I always am trying to tell myself that there's no way but up really. I'm just making ends meet right now, so if I can't just figure out how to get more business I can finally start putting away money for that down payment. Unfortunately I cannot rely on winning the money (BBCAN or otherwise), but it seems that there is no other way right now. It's like when you're depressed you can never see the light at the end of the tunnel. That's how it also seems when you have a goal that seems completely unattainable.
Last night, I went to bed around ten as I had been tired all day I thought I'd fall asleep decently.
I tossed and turned for a good two hours before I fell asleep.
After one particular turn, The Boyfriend half rolls over and props himself up on one elbow. "W.T.F?" he says with his other hand raised in the air. I question him to which he responds with not a lick of sense about something about the slope of the driveway. I immediately start giggling at his sleep babble to which he responds something along the lines of "that was good eh?" to my continued giggling.
As I stifle my laughter, I lean over to give him a kiss. In doing so, I startle him full awake and he tells me off for scaring him.
In other not as funny news: last night dinner went well with Andie and the fam. I made an excellent vegetable udon. Unfortunately it was a vegetable udon because I forgot to put meat in it. So we ate some pistachio's for protien. We watched an old classic Milo and Otis and I think all in all, the night was good.

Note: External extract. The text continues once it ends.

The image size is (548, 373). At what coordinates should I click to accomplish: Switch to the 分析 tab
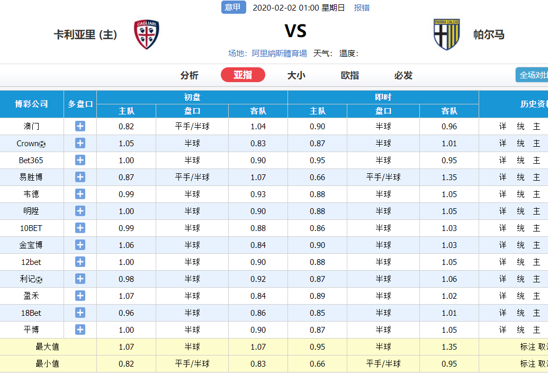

In horrible news: I have no internet until Friday. This past weekend was double xp for Black Ops 2 and I got screwed
In completely unrelated news: I went to a Moot last weekend and while there I visited a MEC in which I finally got to spend some of my gift card I got (two christmasses ago....). I ended up scoring a 35 litre compression sack for under thirty dollars on clearance. I'm pretty happy with my purchase. I regret not getting two.

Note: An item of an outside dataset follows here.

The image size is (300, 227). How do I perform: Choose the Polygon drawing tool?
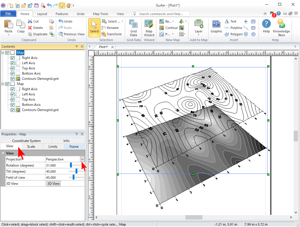tap(233, 34)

Time runs short, I must go retrieve the children and stop mooching internet.
It's not quite that time of year just yet, but Big Brother Season is starting early! They are airing Big Brother Canada next week and I can't be more excited!
Not only do we now get two BBs a year, but one of them is Canadian which is just awesome.
I actually contemplated auditioning for BBC but there's just too much in my life that I can't give up for three months. Don't get me wrong, I'd love to go, I think I'd be perfect for BB.
My reasons to go:
1. I'm a the hottest dude you're ever going to meet.
2. A chick with balls bigger than most men out there.
3. I can out-weld, out-car repair and out-camp a good percentage of the population of both male and female along with being a mother and volunteering for multiple organizations (how many reasons is that really?)
4. I'm mostly outgoing, I love competition, and I'm a shit disturber. Everything BB is good for.
Reasons not to go:
1. I can't imagine leaving my kids for a potential of three months. Never mind the BS included with support/custody and where they would go for that time.
2. I work three jobs: one of which could be okay, another would no longer be there when I get back and the third would be someone else's job when I get back.
3. The organizations in which I volunteer for would not crumble without me, but I'm sure they wouldn't be better off.
4. The longer I spend in the house, I would likely get depressed. Which is never good for business.
I'm sure there's more reasons for and against the argument, but that's what I can think right now. I did actually sit down and think about it at the time, and decided that reason #1 against going was the deciding factor. It's just too much.
So I will be at home watching as usual. I will cheer with them, cry with them, and be angry with them. I look forward to the new season of Big Brother Canada!